*ページ抜粋:*
'''

歯の中に細菌が住んでる!?気付かないうちに進行する根の病気。−後編−

こんにちは。

根の病気の原因は、歯の中に住んでいる細菌です。

前回は、被せ物を外したら歯が黒くなっていたところまでお話ししました。

今回はその続き、歯の中を綺麗にするステップのための準備です。

接着剤除去後

この歯の中には金属の芯が入っています。

被せ物を外したら、歯の中には金属のブロックが入っていて、
その周りの歯は細菌感染で黒くなっています

 

治す歯を長持ちさせるためには、

  1. かぶせる前に、歯の中の細菌をできるだけ少なくする。
  2. かぶせた後に細菌が入らないために、被せ物や詰め物はできるだけぴったりの精度で入れる。

ことがとても大切です。

1.ができても、2.ができていないと、せっかく綺麗にした歯の中に細菌が入ってしまい、
根の病気が再発することがありますので、被せ物は精度高く作りましょう。

 

今回は、1.の、根の治療のお話です。

感染除去後

周りの青いのは、ラバーダムという、歯にかけるゴムのマスクです。
このマスクのおかげで、細菌を含んだ唾液が歯の内側に入らないようになっています。

写真は金属のブロックを外し、その周りの感染した黒い歯を全て取り切った状態です。
感染源を綺麗に取り除くことはできましたが、むし歯が多かったので中の空洞が大きくなりました。

この状態ですと、写真では分かりにくいのですが、
向かって右側に歯の壁がほとんどありません。

このままですとラバーダムをつけていたとしても、
唾液などからの感染のリスクが避けられないので、失われた壁を復元する必要があります。

隔壁

全体に、むし歯治療用の白い樹脂を用いて、歯の壁を作ってあります。
特に右側には壁ができています。

写真だと分かりにくいので、イラストでも解説してみます。

'''

*練習問題:* 根の病気についての文章を、「感染源を綺麗に取り除くことは」で始まり「特に右側には壁ができています。」まで続く部分について、「白い樹脂」を「レジン」に置き換えて書き直してください。

*データセット:*
'''

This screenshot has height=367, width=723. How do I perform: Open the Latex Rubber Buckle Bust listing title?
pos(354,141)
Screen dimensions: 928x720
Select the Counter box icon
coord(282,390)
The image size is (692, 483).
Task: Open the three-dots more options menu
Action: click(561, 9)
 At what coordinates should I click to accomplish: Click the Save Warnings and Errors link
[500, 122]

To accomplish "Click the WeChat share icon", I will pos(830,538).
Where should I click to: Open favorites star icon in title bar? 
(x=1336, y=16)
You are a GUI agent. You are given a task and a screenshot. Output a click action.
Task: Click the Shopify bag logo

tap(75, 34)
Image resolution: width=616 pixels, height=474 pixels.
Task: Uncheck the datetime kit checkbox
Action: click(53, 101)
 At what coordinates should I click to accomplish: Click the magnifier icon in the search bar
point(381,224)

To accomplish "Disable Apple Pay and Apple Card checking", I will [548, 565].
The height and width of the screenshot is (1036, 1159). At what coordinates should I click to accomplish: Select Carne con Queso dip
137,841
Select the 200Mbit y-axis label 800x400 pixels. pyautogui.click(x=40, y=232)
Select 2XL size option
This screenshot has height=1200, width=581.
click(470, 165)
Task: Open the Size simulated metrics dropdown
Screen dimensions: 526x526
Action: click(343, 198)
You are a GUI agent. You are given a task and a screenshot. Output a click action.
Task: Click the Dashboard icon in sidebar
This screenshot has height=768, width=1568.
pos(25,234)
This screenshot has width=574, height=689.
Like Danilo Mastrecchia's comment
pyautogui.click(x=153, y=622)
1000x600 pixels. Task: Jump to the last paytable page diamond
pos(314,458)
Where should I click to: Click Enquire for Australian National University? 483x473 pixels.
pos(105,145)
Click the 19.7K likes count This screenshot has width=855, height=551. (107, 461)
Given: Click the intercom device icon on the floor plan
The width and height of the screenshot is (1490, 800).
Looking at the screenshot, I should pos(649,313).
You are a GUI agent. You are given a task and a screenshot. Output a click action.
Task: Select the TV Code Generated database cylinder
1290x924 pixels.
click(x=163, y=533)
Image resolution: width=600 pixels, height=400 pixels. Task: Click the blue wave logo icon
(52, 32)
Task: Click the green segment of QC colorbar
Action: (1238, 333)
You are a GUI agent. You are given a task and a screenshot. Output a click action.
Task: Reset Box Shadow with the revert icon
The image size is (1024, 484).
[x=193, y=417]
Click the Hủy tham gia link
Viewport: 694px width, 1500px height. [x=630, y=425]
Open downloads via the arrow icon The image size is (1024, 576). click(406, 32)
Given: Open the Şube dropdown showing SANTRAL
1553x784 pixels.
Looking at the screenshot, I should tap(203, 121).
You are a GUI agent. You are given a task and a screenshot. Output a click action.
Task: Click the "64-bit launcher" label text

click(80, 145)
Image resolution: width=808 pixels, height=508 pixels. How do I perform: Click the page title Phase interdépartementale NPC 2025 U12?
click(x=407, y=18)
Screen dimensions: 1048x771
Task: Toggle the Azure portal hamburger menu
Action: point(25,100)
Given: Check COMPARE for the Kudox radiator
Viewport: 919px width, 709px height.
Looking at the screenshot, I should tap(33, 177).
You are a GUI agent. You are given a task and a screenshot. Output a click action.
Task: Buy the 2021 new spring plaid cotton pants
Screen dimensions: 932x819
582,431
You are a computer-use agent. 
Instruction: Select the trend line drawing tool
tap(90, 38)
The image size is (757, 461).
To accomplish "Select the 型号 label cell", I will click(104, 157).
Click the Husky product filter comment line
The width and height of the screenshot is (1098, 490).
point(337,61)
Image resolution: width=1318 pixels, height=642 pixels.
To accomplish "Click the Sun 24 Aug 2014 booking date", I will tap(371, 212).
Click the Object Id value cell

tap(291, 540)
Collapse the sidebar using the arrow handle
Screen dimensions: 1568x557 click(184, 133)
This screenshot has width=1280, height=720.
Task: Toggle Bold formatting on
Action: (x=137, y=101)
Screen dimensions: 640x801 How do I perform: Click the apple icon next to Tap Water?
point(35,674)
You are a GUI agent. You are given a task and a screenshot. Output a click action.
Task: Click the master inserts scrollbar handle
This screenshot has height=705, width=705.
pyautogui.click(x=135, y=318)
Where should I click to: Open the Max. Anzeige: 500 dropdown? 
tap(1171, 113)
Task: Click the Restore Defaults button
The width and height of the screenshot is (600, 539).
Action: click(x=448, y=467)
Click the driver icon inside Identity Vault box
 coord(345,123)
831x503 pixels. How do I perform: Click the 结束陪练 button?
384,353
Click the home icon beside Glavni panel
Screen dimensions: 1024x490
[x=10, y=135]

'''

*この問題の解答:*
感染源を綺麗に取り除くことはできましたが、むし歯が多かったので中の空洞が大きくなりました。

この状態ですと、写真では分かりにくいのですが、
向かって右側に歯の壁がほとんどありません。

このままですとラバーダムをつけていたとしても、
唾液などからの感染のリスクが避けられないので、失われた壁を復元する必要があります。

隔壁

全体に、むし歯治療用のレジンを用いて、歯の壁を作ってあります。
特に右側には壁ができています。